Description of the task
Search the data for the word "computer" and copy every line where it occurs.

(Records from a dataset)
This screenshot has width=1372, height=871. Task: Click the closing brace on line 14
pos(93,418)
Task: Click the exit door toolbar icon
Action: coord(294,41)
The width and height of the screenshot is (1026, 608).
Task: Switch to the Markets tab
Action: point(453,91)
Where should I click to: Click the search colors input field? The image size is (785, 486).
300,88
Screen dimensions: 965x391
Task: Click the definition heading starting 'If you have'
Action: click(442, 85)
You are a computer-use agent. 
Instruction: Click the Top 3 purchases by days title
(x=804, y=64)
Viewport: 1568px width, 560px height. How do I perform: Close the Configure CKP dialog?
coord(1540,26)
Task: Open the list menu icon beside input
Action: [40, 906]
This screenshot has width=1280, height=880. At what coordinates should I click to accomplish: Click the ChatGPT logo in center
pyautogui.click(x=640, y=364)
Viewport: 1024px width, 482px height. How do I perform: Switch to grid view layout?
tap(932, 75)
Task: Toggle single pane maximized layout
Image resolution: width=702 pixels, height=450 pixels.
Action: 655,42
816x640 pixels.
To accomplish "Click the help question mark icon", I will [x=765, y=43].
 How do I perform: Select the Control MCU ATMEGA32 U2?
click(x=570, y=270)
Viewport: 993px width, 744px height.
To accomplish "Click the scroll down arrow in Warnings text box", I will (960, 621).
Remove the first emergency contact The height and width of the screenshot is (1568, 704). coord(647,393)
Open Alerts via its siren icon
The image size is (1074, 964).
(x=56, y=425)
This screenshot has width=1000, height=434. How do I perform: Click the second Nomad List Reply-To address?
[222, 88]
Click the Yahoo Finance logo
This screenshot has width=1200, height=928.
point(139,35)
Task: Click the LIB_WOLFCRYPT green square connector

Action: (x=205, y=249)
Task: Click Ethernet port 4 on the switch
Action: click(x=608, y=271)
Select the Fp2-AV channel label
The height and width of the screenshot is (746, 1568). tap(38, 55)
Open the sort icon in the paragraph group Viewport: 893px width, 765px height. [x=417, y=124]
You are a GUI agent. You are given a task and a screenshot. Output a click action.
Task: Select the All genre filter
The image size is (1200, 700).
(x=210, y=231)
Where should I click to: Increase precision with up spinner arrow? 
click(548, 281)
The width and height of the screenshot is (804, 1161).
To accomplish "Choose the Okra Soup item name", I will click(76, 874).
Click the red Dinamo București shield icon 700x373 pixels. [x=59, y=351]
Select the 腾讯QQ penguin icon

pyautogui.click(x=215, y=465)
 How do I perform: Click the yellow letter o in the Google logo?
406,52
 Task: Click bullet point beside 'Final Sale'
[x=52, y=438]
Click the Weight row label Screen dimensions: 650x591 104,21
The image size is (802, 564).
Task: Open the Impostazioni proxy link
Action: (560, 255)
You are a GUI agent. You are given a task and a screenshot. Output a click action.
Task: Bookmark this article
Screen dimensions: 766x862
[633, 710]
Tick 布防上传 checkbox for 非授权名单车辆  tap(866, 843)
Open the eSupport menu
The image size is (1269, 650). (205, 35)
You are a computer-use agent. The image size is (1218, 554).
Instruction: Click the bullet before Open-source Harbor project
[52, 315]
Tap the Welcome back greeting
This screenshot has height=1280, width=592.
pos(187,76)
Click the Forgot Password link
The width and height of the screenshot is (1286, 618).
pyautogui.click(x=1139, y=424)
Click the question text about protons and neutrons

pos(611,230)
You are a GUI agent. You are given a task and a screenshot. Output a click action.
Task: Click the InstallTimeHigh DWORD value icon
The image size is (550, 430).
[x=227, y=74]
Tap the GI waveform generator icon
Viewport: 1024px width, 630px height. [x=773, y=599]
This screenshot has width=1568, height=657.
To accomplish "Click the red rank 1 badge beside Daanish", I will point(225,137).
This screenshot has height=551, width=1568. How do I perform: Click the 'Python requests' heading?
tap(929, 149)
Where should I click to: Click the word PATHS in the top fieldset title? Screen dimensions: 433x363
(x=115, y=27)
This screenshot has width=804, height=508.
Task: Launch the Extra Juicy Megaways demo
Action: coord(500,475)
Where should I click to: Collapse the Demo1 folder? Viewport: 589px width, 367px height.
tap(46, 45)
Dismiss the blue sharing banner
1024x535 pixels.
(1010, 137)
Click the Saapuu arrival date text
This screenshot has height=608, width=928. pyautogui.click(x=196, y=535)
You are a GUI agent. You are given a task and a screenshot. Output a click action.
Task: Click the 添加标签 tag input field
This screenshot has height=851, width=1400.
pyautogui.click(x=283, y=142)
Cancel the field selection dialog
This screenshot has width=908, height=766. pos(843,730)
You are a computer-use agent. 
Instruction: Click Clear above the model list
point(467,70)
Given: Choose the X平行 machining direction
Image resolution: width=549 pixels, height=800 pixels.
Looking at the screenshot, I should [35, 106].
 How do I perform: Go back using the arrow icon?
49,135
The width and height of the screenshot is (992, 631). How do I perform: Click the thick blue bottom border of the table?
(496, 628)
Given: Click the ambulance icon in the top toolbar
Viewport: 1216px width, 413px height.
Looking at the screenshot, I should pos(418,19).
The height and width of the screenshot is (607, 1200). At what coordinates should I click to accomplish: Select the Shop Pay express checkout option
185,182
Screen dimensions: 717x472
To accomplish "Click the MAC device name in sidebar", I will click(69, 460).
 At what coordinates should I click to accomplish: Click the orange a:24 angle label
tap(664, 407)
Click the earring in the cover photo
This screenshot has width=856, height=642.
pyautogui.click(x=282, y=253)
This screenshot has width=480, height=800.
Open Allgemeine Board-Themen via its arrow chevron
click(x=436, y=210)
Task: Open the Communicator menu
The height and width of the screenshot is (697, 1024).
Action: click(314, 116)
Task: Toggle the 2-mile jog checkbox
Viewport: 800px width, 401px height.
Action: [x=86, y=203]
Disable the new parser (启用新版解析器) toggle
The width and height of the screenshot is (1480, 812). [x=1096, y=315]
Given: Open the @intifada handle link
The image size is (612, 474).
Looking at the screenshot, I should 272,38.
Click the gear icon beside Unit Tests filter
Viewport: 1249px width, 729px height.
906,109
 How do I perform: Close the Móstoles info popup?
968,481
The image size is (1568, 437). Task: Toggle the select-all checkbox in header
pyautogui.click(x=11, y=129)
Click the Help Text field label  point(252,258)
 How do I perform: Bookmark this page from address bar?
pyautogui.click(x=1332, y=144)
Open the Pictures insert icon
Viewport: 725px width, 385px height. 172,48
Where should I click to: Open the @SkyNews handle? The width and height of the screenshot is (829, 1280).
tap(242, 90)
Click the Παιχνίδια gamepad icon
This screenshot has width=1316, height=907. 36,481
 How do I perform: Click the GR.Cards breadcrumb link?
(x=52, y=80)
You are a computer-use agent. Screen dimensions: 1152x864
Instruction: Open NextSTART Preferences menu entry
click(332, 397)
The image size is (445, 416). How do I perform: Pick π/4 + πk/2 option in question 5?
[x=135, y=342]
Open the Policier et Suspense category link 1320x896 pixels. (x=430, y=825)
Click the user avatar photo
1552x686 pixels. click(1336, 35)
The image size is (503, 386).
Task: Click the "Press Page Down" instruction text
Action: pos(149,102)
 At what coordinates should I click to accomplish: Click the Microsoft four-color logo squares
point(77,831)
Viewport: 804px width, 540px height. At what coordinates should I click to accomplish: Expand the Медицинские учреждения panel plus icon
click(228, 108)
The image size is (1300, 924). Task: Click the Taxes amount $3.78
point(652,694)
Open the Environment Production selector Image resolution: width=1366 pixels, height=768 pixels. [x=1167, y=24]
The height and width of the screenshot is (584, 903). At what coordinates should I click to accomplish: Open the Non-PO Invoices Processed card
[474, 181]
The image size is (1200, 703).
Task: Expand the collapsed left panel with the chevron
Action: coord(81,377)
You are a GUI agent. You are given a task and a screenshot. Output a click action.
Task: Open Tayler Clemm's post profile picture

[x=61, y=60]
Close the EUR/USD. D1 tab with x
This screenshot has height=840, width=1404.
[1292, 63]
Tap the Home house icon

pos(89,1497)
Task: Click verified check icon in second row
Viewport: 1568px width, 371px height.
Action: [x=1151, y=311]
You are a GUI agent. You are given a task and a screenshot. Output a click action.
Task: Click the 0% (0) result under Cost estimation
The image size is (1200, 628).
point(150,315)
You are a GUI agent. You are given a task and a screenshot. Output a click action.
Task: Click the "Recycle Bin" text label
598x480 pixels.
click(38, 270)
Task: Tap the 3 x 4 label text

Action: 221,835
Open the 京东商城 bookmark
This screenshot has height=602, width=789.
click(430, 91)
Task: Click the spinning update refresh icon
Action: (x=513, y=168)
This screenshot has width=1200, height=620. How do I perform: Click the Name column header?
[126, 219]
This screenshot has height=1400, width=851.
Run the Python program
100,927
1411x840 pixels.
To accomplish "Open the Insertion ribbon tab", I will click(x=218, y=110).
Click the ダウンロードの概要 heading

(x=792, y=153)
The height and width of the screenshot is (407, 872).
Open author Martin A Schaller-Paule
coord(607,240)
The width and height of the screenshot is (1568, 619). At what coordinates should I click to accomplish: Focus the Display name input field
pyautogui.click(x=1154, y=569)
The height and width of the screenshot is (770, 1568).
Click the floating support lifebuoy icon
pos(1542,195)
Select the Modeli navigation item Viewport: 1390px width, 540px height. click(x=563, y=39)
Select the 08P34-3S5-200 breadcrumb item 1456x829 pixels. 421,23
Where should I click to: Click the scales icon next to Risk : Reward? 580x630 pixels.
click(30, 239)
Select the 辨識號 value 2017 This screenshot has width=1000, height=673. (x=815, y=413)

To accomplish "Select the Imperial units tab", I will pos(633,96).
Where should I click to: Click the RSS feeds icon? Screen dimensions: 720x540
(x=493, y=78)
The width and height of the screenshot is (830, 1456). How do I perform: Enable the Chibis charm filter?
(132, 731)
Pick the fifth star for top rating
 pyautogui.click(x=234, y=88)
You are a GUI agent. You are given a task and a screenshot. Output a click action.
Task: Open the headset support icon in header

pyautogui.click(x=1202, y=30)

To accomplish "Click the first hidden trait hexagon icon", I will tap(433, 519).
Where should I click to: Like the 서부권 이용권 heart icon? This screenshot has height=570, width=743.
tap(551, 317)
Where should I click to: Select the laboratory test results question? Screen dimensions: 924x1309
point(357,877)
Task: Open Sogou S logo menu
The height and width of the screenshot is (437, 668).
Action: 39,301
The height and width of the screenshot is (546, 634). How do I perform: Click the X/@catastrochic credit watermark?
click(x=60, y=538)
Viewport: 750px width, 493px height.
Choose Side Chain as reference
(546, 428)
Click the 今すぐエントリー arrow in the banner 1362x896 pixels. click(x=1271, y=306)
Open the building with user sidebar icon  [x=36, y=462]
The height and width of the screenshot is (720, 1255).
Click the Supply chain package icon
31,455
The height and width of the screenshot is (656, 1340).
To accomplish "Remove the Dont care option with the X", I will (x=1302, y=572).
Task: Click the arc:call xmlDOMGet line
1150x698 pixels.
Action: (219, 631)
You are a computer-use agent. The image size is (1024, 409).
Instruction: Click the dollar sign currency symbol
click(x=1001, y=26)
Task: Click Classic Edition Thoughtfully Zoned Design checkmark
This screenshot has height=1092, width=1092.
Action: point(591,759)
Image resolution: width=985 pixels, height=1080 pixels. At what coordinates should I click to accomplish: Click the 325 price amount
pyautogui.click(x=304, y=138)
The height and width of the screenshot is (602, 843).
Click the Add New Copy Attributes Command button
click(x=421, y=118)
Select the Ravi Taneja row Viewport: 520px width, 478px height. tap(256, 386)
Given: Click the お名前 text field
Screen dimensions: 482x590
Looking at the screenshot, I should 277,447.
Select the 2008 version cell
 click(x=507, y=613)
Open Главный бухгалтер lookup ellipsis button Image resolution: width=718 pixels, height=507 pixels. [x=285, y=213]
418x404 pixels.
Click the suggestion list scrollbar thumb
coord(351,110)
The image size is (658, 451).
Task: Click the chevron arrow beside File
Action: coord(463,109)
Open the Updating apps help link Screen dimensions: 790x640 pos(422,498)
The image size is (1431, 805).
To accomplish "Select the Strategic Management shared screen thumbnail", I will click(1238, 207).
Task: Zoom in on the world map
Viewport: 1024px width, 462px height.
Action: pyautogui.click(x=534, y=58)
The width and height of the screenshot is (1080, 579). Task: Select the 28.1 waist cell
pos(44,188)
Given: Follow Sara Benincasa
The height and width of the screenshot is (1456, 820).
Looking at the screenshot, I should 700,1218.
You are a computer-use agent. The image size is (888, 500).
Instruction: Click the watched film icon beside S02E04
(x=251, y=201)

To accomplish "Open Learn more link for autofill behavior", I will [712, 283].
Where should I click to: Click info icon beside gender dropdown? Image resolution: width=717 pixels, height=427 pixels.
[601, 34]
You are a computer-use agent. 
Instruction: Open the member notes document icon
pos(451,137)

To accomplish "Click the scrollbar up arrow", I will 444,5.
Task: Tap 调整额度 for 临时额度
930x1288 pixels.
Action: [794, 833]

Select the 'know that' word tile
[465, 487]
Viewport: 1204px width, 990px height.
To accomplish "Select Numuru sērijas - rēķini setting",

Response
You are a computer-use agent. 
You are a computer-use agent. The image size is (1218, 554).
You are a computer-use agent. 
You are a computer-use agent. Screen dimensions: 1152x864
You are a computer-use agent. The image size is (1024, 409).
You are a computer-use agent. The image size is (888, 500).
You are a computer-use agent. 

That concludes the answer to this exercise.